• **About this exercise**: Each line of the data below that holds the word "computer" is to be reported in full.

• **Working data**:

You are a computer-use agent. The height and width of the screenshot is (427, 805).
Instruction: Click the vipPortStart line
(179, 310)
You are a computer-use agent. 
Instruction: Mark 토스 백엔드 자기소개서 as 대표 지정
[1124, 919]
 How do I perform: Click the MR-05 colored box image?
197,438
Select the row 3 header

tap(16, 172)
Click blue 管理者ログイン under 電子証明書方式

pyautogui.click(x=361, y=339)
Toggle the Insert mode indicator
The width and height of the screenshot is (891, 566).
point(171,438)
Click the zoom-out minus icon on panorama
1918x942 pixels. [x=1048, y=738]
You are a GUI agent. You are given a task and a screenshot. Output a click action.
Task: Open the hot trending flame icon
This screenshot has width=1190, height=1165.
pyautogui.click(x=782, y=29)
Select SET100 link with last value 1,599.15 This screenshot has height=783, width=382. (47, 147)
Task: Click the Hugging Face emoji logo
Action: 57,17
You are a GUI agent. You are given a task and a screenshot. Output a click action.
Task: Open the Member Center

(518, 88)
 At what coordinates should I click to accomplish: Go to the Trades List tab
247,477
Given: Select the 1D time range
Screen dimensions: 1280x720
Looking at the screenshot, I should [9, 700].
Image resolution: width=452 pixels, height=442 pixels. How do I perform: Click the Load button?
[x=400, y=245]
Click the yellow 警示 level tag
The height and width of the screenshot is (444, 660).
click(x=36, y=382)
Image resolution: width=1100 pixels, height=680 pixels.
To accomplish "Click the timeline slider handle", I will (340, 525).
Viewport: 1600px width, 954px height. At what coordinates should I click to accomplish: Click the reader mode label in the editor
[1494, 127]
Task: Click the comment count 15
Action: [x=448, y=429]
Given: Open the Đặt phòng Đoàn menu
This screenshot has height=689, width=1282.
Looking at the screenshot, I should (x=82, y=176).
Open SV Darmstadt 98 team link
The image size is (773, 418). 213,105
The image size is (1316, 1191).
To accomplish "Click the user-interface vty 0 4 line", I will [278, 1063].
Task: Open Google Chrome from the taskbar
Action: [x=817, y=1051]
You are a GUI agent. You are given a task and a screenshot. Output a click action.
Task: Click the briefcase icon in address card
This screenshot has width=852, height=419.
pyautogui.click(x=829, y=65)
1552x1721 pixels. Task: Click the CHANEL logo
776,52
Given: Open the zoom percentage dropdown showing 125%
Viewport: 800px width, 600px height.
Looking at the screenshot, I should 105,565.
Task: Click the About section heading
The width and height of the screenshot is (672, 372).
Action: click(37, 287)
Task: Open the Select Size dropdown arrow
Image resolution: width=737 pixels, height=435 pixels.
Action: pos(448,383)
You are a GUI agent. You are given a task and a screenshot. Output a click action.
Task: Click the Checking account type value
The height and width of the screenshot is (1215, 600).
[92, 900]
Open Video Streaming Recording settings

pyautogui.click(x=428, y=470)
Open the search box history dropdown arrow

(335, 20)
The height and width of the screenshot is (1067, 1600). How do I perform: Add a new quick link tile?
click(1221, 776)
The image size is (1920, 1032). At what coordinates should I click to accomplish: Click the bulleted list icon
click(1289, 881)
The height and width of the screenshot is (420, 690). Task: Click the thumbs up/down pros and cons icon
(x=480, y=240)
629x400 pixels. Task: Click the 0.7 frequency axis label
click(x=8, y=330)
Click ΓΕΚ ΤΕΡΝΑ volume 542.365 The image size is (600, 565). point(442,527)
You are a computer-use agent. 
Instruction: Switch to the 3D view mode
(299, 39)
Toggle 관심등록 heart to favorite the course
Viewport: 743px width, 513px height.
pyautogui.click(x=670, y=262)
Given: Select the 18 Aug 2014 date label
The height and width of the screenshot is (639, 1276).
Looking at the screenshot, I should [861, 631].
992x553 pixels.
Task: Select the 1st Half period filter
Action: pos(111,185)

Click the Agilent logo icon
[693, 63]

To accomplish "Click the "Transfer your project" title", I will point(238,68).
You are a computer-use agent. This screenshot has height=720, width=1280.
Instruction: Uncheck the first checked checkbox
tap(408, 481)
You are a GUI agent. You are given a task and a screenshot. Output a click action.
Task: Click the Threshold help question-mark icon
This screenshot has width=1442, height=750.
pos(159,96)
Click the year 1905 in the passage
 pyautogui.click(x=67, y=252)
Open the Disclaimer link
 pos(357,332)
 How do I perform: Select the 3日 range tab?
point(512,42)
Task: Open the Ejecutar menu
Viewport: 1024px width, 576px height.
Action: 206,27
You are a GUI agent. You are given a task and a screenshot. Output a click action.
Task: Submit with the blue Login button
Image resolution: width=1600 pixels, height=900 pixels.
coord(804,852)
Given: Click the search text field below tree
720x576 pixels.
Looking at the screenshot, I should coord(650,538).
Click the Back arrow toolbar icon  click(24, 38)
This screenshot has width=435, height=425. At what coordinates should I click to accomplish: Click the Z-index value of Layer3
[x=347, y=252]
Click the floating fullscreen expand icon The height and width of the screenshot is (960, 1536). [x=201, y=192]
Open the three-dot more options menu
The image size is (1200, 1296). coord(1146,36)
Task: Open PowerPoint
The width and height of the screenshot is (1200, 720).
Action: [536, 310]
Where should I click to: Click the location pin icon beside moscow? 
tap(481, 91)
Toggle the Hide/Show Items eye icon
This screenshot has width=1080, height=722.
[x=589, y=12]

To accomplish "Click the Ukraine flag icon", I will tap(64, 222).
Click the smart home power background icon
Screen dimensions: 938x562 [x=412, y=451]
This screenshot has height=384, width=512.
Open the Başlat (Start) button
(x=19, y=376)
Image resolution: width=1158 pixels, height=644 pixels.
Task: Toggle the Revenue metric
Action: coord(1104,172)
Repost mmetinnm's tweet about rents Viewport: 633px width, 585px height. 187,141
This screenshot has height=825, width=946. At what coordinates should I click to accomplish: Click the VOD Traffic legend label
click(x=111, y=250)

• **Written response**:
You are a computer-use agent. The height and width of the screenshot is (427, 805).
You are a computer-use agent. 
You are a computer-use agent. 
You are a computer-use agent. This screenshot has height=720, width=1280.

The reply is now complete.